> Work to be completed
Please write out every entry below exactly, leaving out any pictures.

Task input below:

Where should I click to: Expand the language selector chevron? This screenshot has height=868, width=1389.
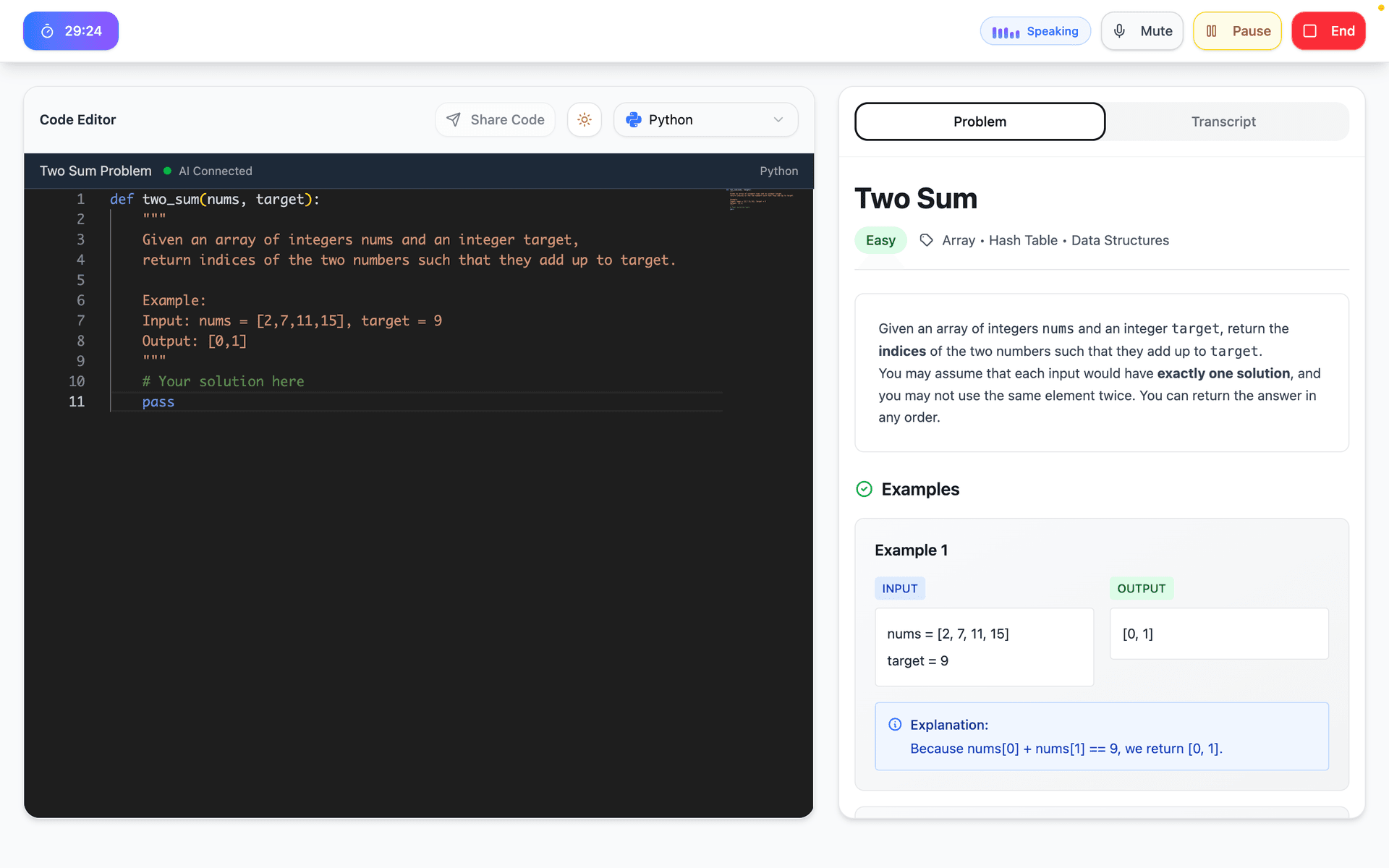[x=777, y=119]

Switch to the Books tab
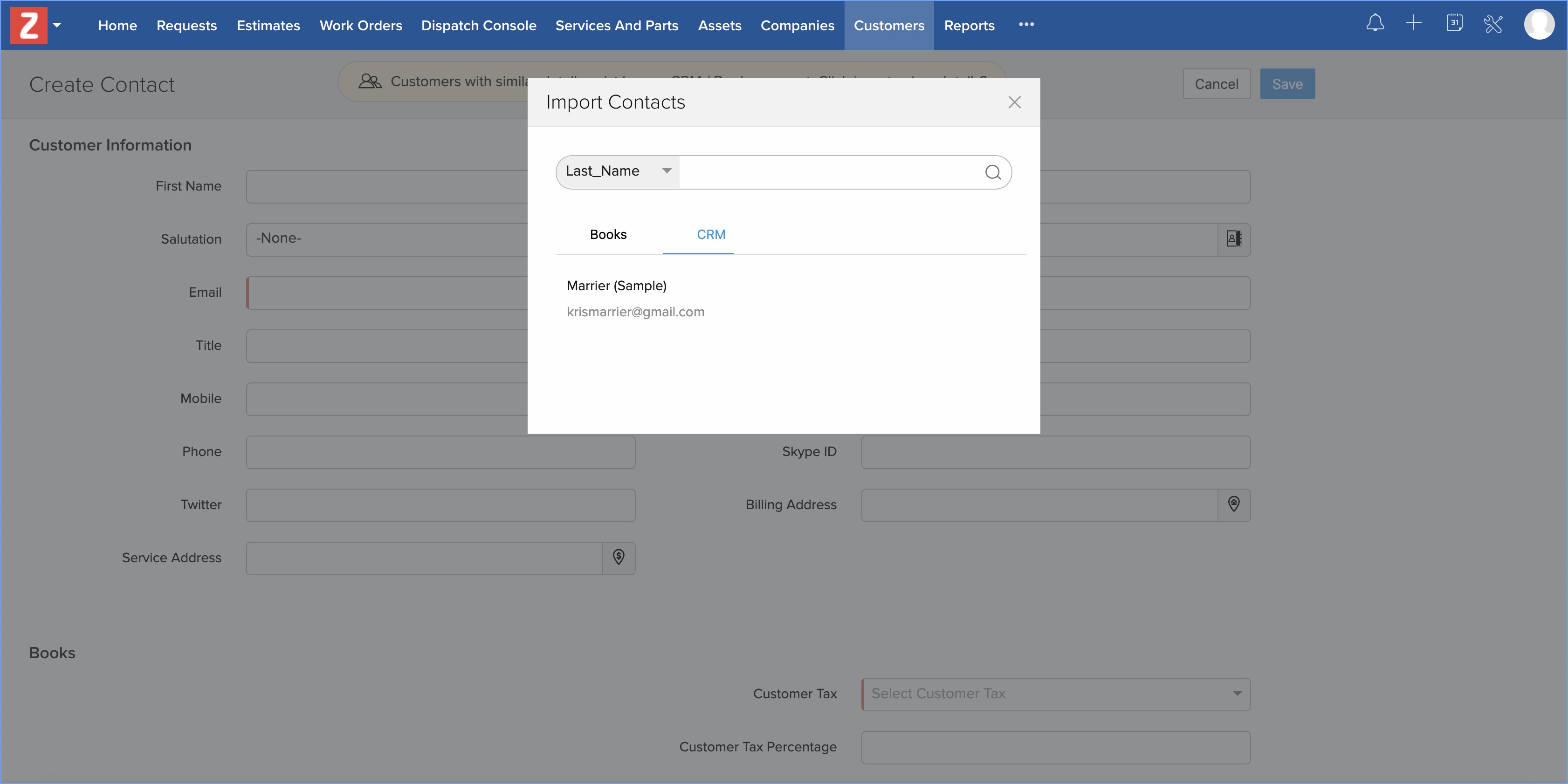(607, 235)
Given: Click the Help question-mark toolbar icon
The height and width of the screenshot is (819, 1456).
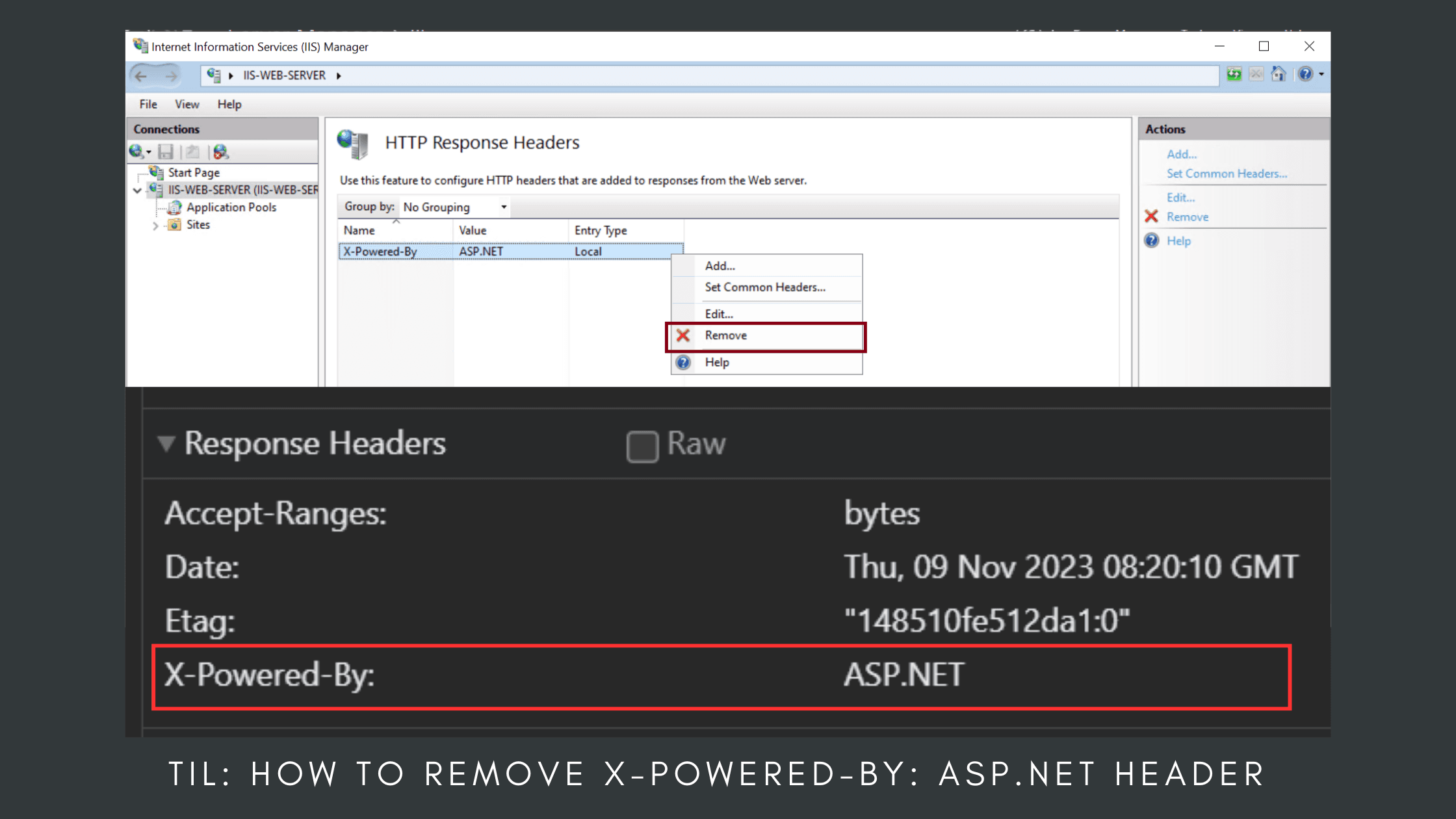Looking at the screenshot, I should click(x=1306, y=73).
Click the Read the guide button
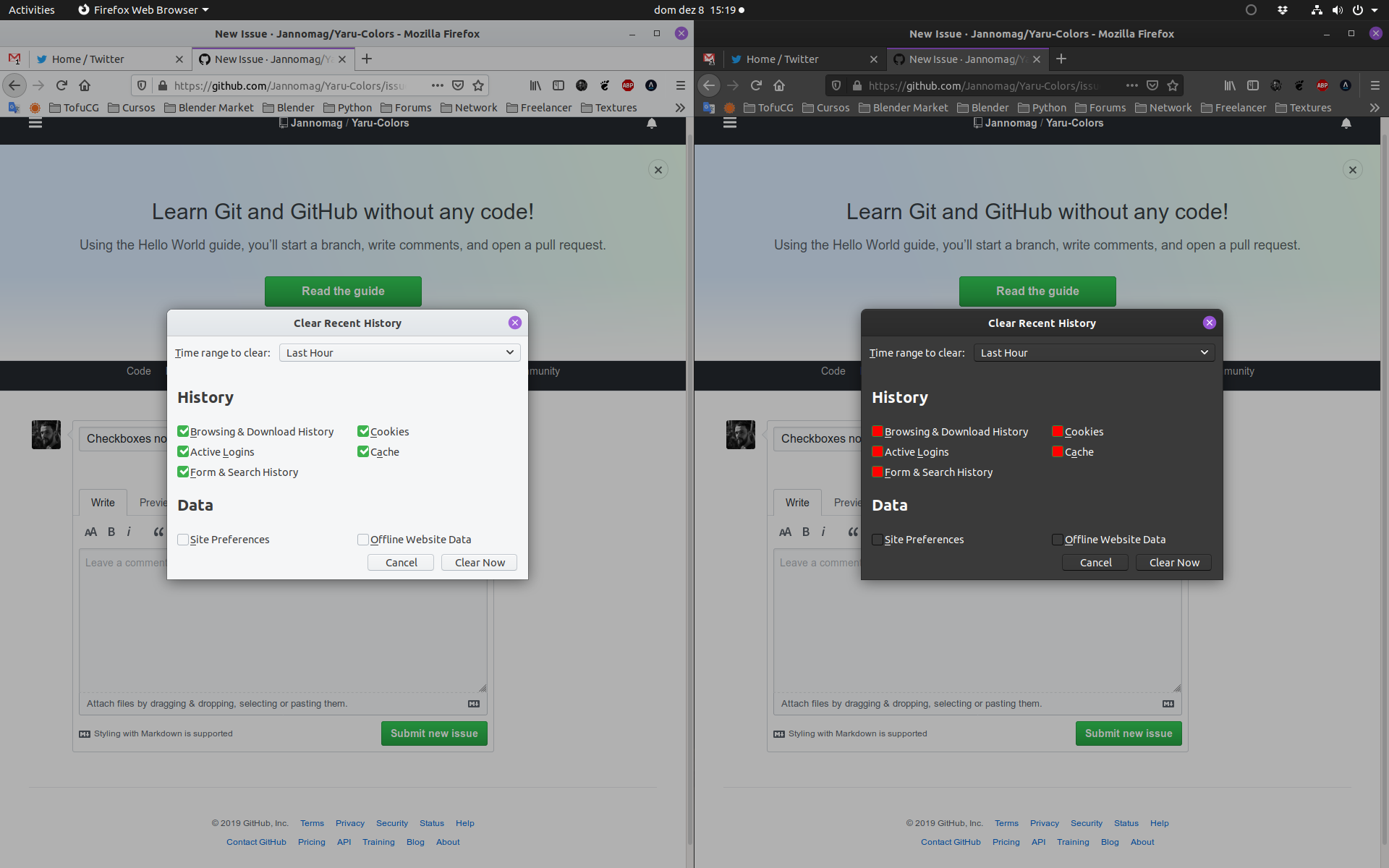1389x868 pixels. coord(343,291)
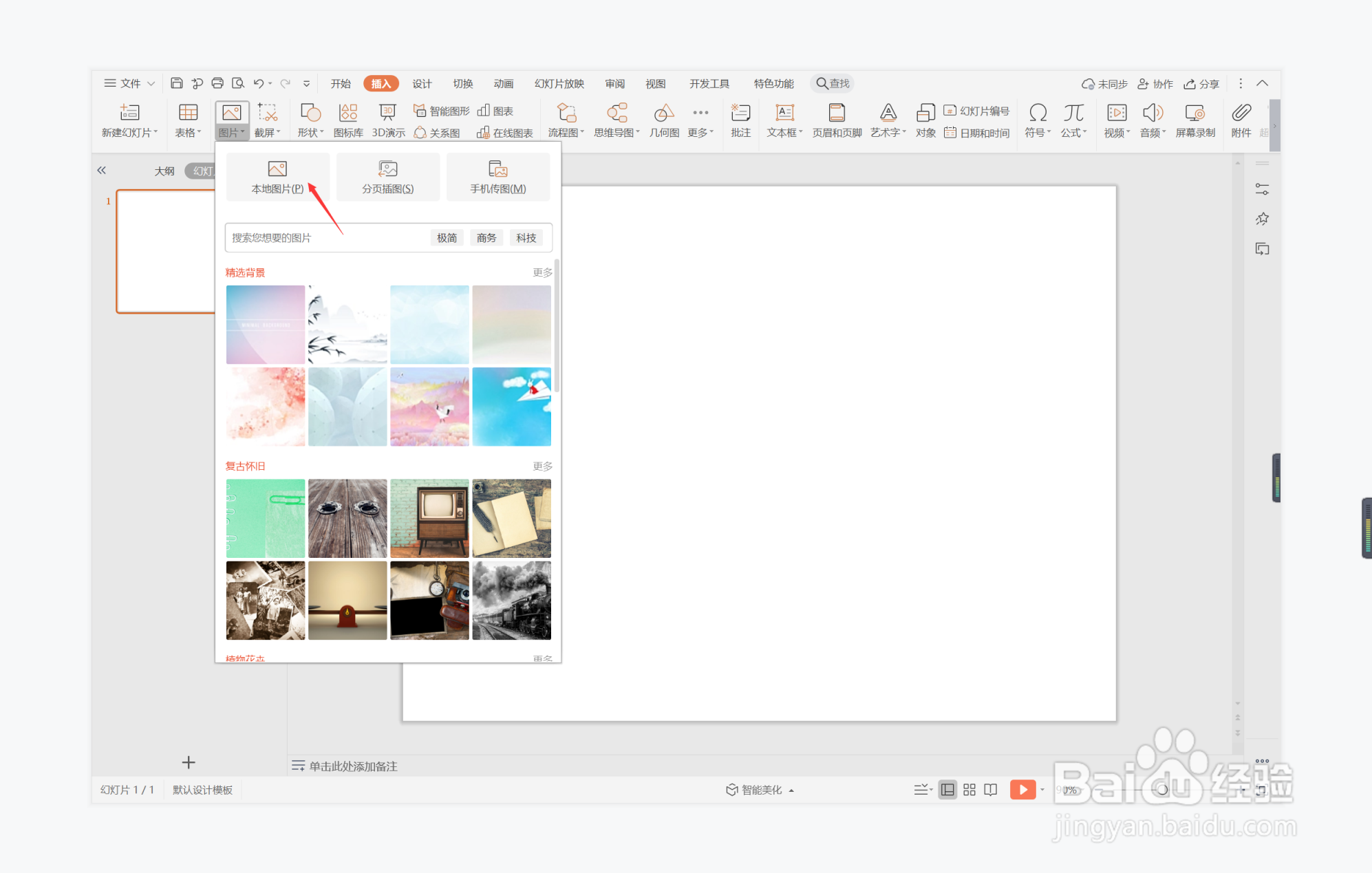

End of Task input.

> Solution below
Where should I click to: Expand the language selector chevron? This screenshot has height=868, width=1389.
[x=777, y=119]

Switch to the Books tab
(607, 235)
Given: Click the Help question-mark toolbar icon
The height and width of the screenshot is (819, 1456).
Looking at the screenshot, I should click(x=1306, y=73).
Click the Read the guide button
1389x868 pixels. coord(343,291)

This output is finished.